**Prompt**
Gather every line of the data below that contains the word "screenshot".

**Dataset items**

────

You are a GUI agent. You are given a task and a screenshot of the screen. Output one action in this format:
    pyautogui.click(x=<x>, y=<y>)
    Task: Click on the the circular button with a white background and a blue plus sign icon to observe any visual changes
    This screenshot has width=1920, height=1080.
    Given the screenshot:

────

**Written response**
You are a GUI agent. You are given a task and a screenshot of the screen. Output one action in this format:
    This screenshot has width=1920, height=1080.
    Given the screenshot:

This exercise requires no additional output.